I know the people behind Measure D are well-meaning. They want people to make healthy choices and engage in healthy lifestyles. Perhaps they believe that the money raised from Measure D can be used effectively on programs that encourage lifestyle changes. I’m less confident.
Like it or not, people are going to eat foods and drink beverages that aren’t healthy. Maybe they do it some of the time, maybe they do it all of the time. I think it’s their business and not mine what they purchase.
In Berkeley we have a culture that encourages people to live their lives they way they want to live them. Be with the person you want to be with. Be yourself. Be open-minded and don’t judge other’s lifestyles. Are we now imposing conditions on personal freedom? Are we telling people we won’t judge, as long as they eat and drink what we approve?
Should we have a panel of experts in Berkeley approve of everything we eat and drink? Is Mr. Capitelli uniquely qualified to approve our meal choices?

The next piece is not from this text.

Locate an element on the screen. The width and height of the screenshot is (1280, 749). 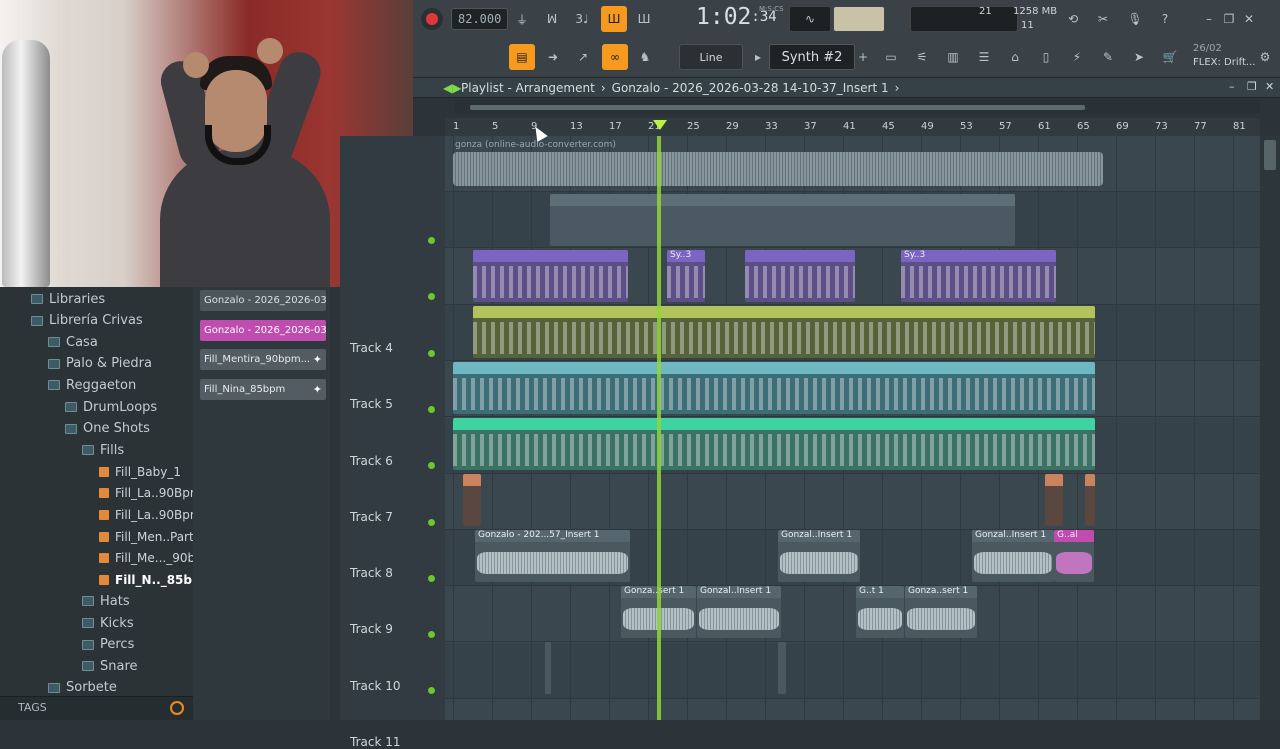
stamp-icon: ♞ is located at coordinates (645, 57).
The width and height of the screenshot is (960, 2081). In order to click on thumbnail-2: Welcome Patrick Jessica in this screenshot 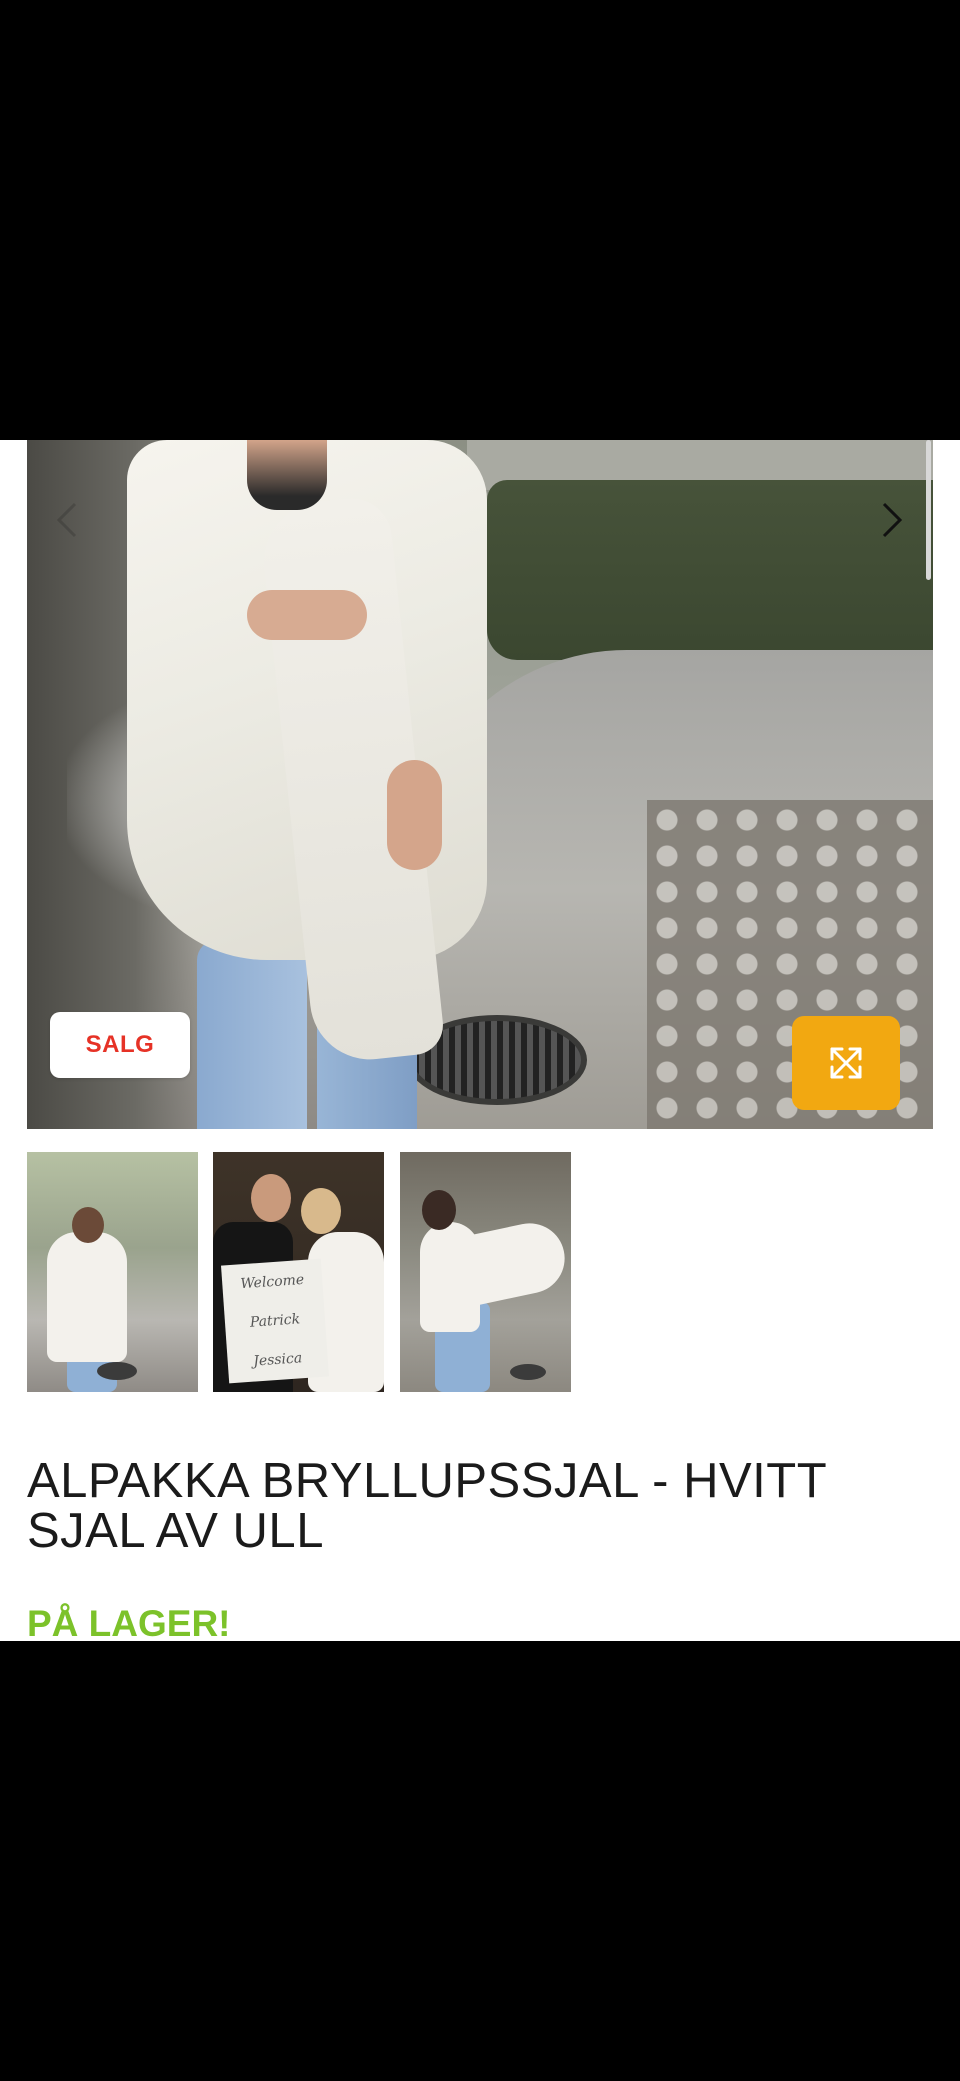, I will do `click(298, 1272)`.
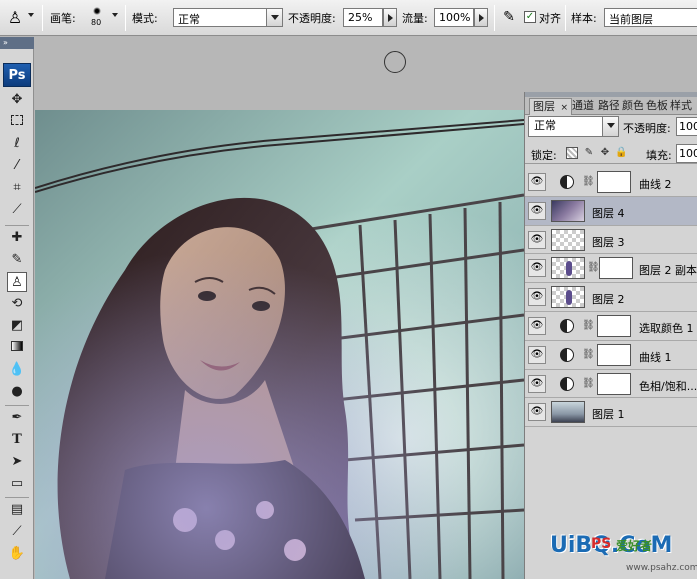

It makes me wonder what’s on his plate and whether we should collectively approve of everything he eats and drinks – or does in his personal life.
There are good arguments for and against Measure D. But I’m voting NO because it not only insults our intelligence for the choices we make for ourselves and our families, but also draws into question the commitment the City Council has for Berkeley residents that this tax would hit the hardest.